### Exercise objective
Copy each line below exactly as it appears. Pictures are to be omitted.
===== Records supplied =====
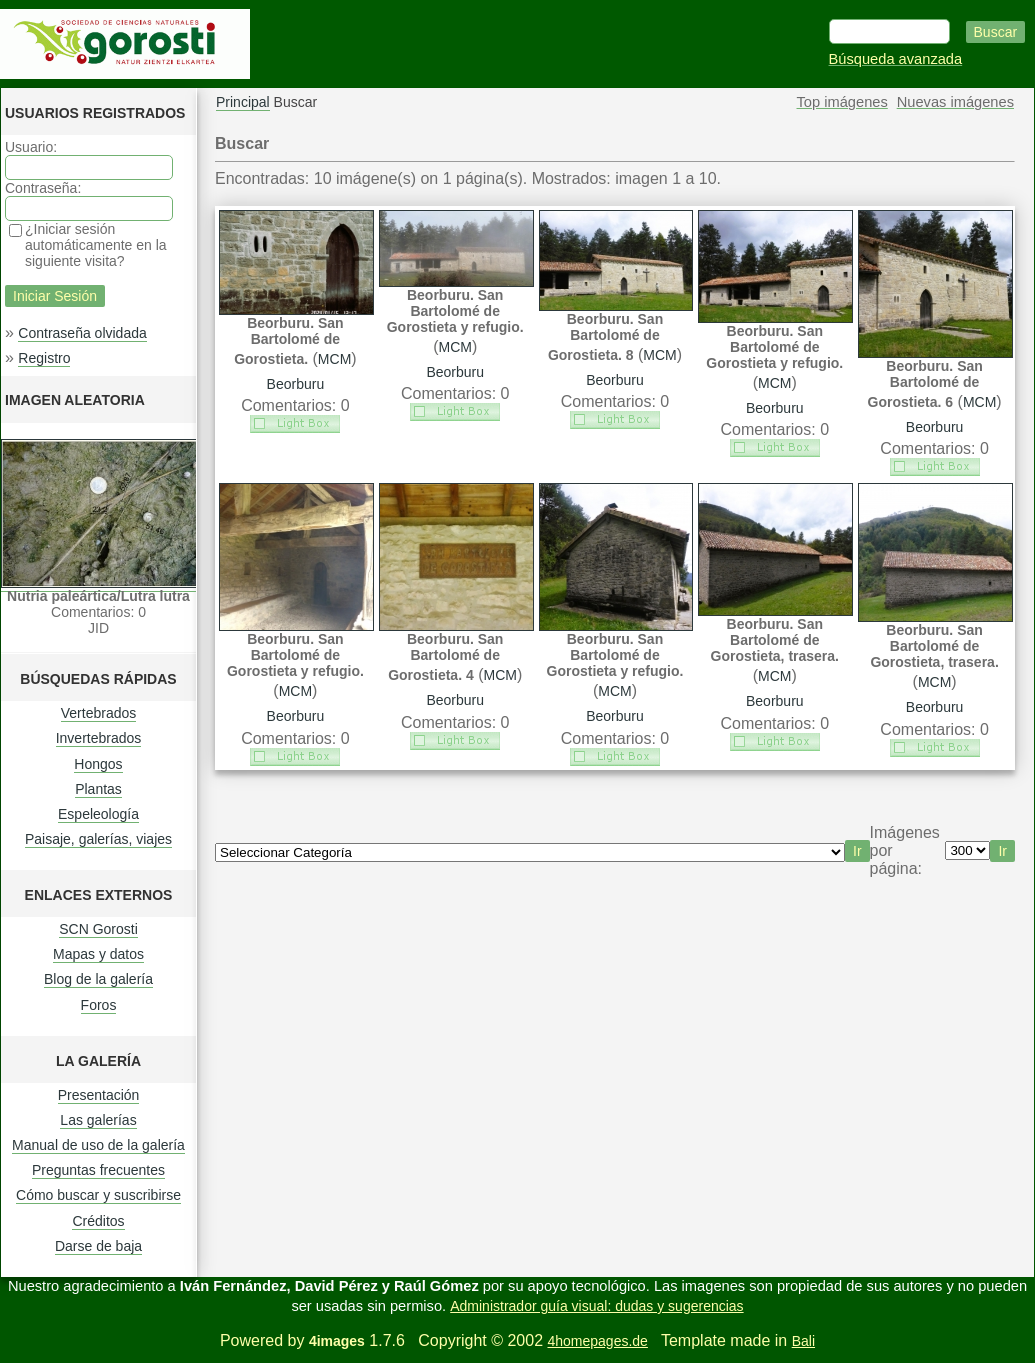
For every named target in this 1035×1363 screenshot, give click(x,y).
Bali (803, 1341)
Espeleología (98, 814)
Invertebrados (99, 738)
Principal (243, 102)
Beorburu (296, 384)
=====
### Answer space
For every named target in this 1035×1363 screenshot, give click(x,y).
Bali (803, 1341)
Espeleología (98, 814)
Invertebrados (99, 738)
Principal (243, 102)
Beorburu (296, 384)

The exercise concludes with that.